**Problem requirements:** Please transcribe the data that follows without the pictures, keeping every word the same.

Entries taken from a collection:
Segment Open

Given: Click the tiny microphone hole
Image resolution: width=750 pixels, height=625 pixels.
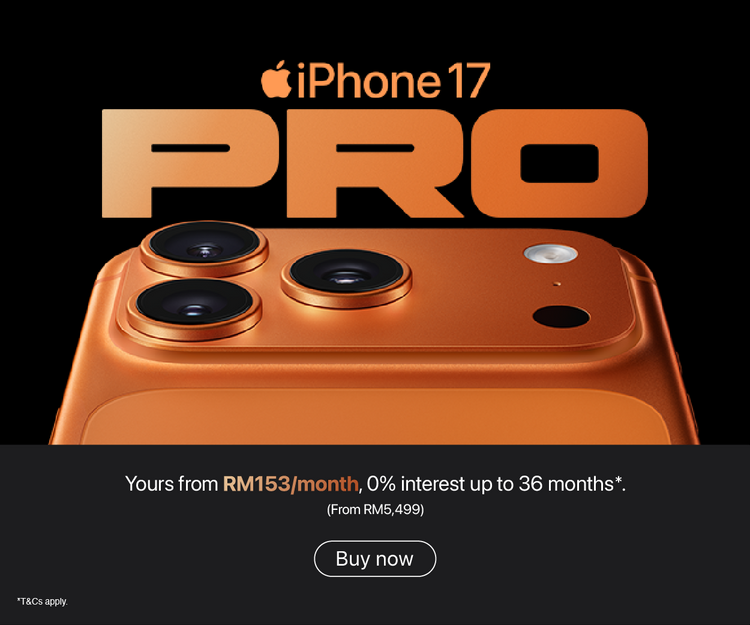Looking at the screenshot, I should [x=557, y=284].
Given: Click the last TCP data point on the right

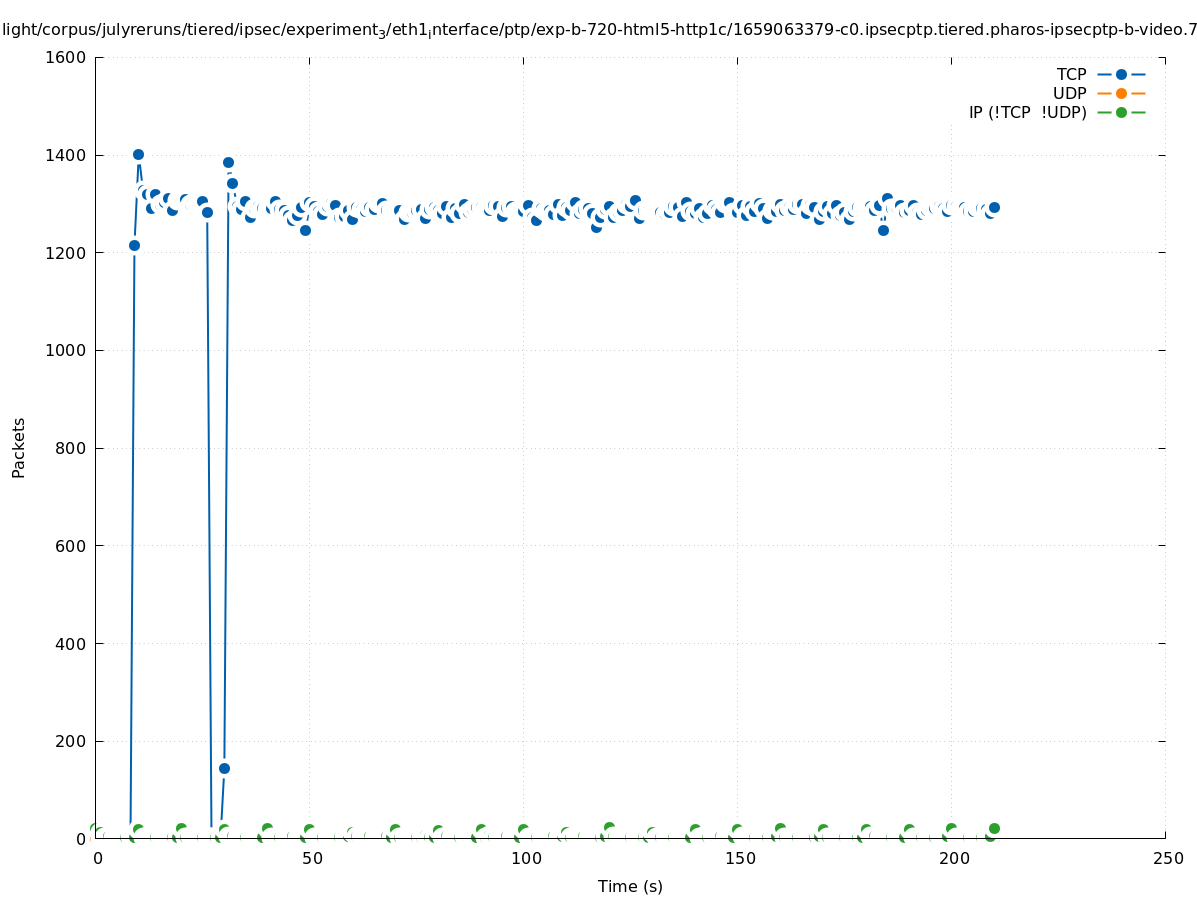Looking at the screenshot, I should 994,207.
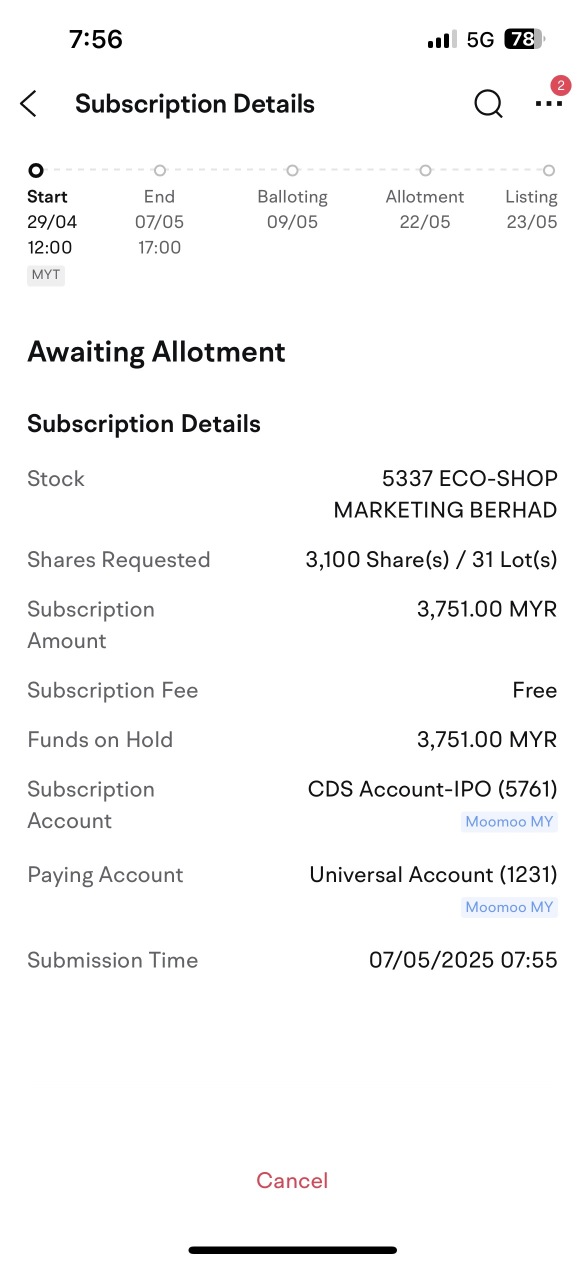
Task: Select the Start timeline marker
Action: click(x=36, y=171)
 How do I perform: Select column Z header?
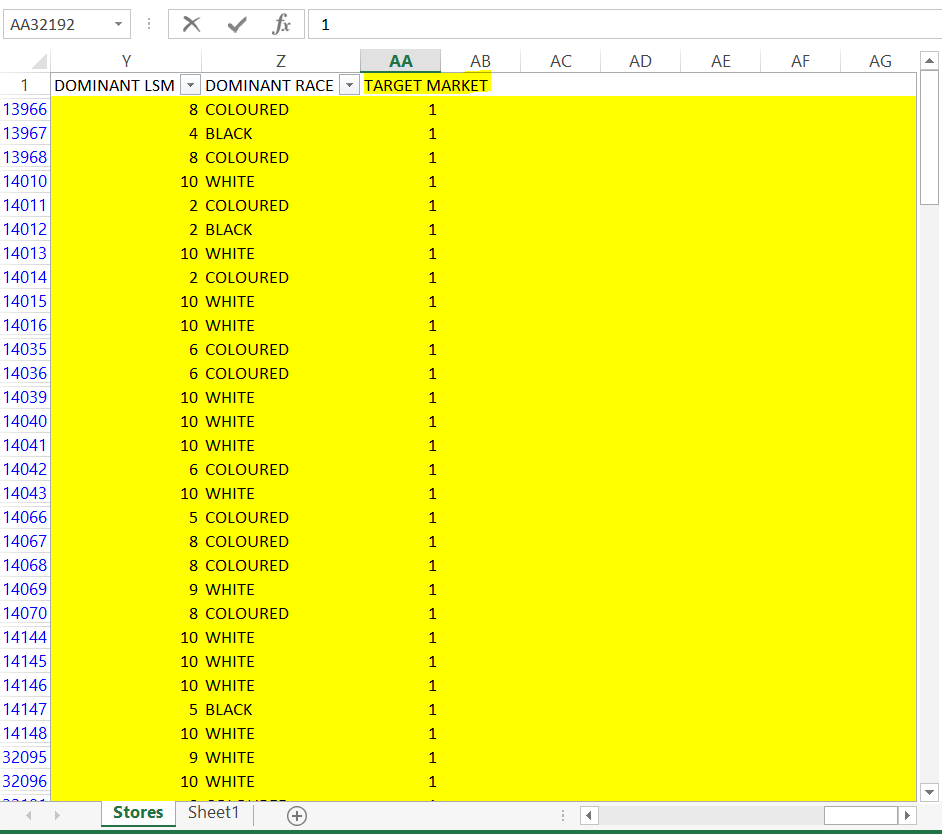point(280,60)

Segment Closed

**Reply:**
Given: Click the tiny microphone hole
Image resolution: width=750 pixels, height=625 pixels.
Looking at the screenshot, I should [x=557, y=284].
Given: Click the last TCP data point on the right

Looking at the screenshot, I should 994,207.
Task: Select the Start timeline marker
Action: click(x=36, y=171)
 How do I perform: Select column Z header?
point(280,60)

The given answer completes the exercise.